Brief:
Retype, character for character, the stretch of the listing below from the line containing "This screenshot has height=819, width=1456." through the end of the listing.

Exercise input:
##########
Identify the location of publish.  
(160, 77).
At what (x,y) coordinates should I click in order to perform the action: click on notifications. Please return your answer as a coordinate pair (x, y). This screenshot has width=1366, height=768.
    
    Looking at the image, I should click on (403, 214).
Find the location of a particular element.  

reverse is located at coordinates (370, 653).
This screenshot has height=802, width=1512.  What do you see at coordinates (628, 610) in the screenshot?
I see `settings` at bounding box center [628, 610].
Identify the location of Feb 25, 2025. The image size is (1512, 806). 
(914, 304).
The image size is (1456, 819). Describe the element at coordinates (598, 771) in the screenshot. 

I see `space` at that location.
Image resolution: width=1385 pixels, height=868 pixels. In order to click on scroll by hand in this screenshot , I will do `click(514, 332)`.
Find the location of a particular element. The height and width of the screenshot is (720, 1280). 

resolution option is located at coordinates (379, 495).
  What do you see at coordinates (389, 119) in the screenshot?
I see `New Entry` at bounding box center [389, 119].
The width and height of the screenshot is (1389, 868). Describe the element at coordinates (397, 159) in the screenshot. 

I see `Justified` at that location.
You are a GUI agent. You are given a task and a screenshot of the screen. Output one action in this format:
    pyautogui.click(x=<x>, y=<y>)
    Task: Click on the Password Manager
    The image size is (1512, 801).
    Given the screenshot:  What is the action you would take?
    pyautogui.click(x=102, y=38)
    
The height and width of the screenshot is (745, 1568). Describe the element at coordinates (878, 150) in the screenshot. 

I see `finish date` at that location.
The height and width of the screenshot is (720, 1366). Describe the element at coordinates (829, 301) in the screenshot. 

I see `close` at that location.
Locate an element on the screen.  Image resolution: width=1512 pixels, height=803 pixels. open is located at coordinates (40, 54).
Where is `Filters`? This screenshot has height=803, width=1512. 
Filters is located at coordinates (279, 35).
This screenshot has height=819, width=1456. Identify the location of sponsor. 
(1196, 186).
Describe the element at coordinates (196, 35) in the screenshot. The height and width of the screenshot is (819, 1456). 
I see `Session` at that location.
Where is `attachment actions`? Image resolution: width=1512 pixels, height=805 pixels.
##########
Task result:
This screenshot has height=819, width=1456. Identify the location of sponsor. 
(1196, 186).
Describe the element at coordinates (196, 35) in the screenshot. The height and width of the screenshot is (819, 1456). 
I see `Session` at that location.
Where is `attachment actions`? Image resolution: width=1512 pixels, height=805 pixels.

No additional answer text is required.